* Problem *
What are the lines, word for word, from the line with "Viewport: 1131px width, 615px height." up to and including the line with "Task: Apply underline to the selected cell" in the records below? Omit the pictures.
Input records START
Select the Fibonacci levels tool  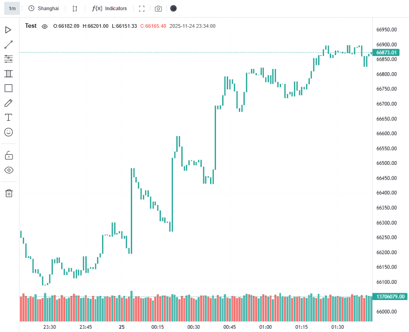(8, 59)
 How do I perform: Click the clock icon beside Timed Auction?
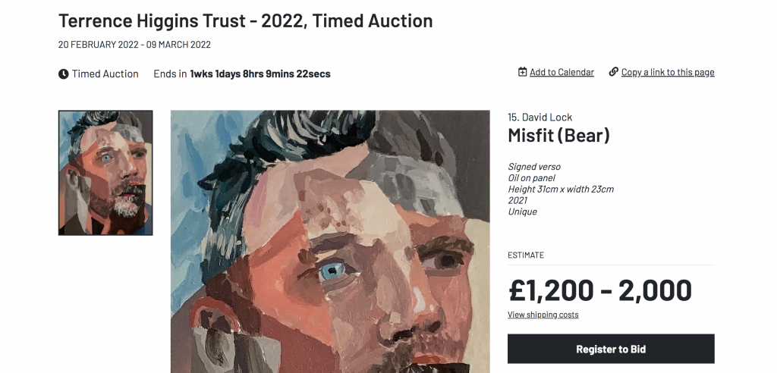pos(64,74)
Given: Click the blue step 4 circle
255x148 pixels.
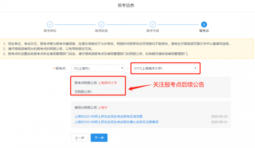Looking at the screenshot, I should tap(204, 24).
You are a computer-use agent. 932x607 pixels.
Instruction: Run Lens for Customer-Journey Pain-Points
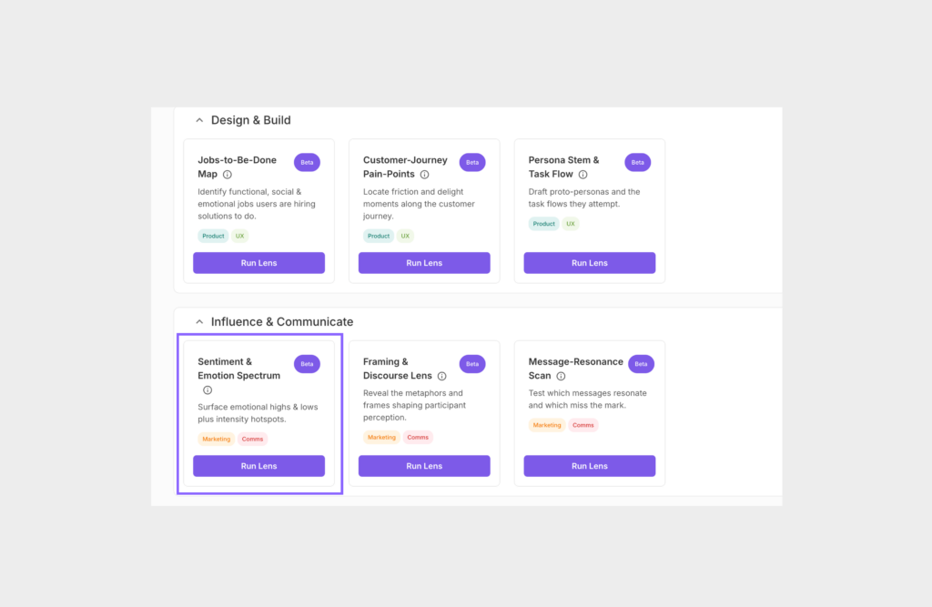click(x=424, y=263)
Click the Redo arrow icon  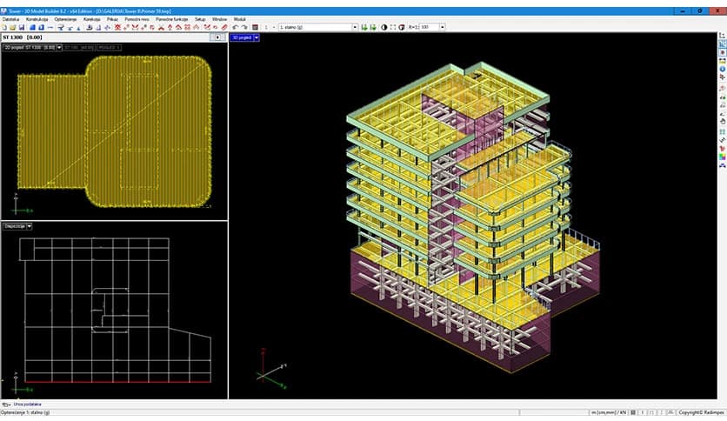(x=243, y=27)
Input records END
Input records START
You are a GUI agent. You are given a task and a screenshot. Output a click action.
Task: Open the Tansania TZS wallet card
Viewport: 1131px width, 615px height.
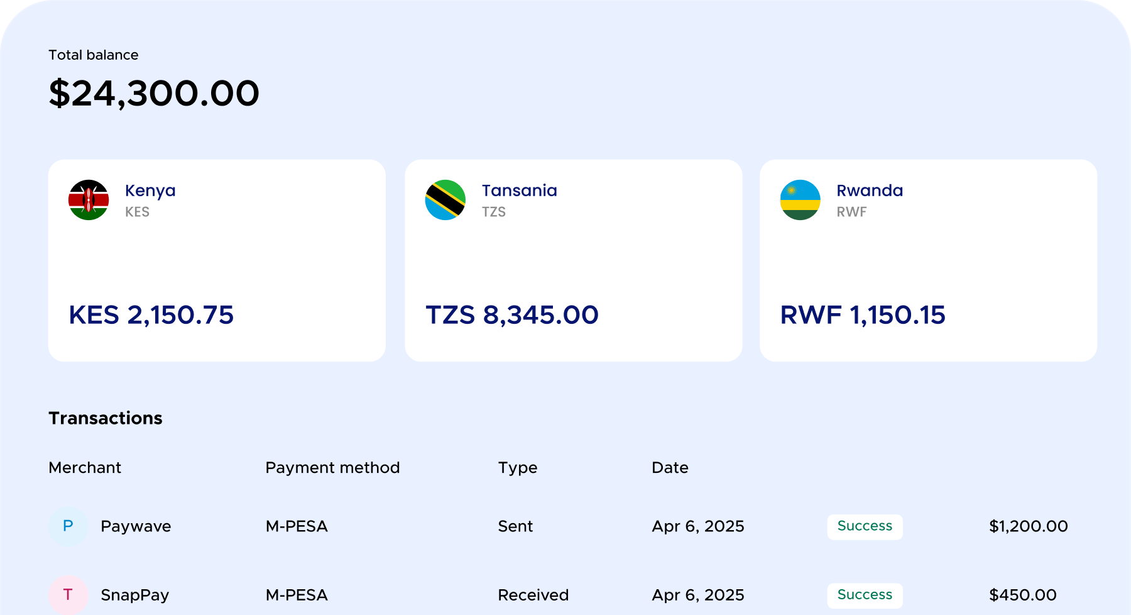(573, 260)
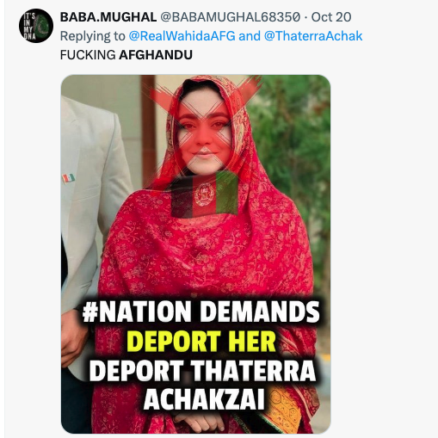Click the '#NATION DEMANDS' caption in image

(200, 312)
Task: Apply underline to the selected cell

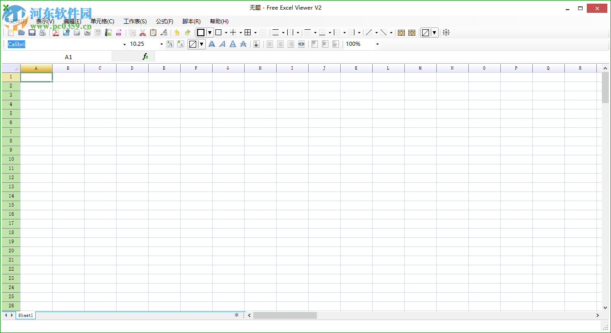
Input records END
Input records START
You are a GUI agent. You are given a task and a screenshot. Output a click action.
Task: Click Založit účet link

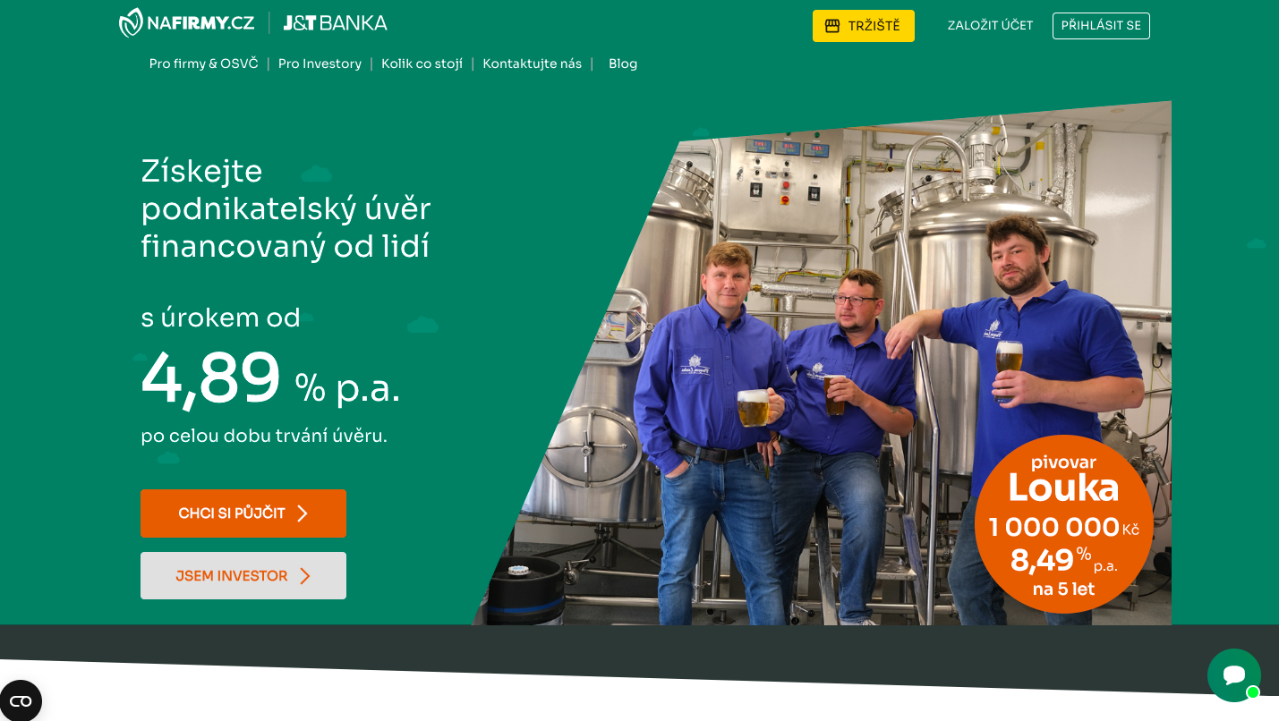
Input records END
* Your solution *
Viewport: 1131px width, 615px height.
(573, 260)
Click the '#NATION DEMANDS' caption in image

(200, 312)
Task: Apply underline to the selected cell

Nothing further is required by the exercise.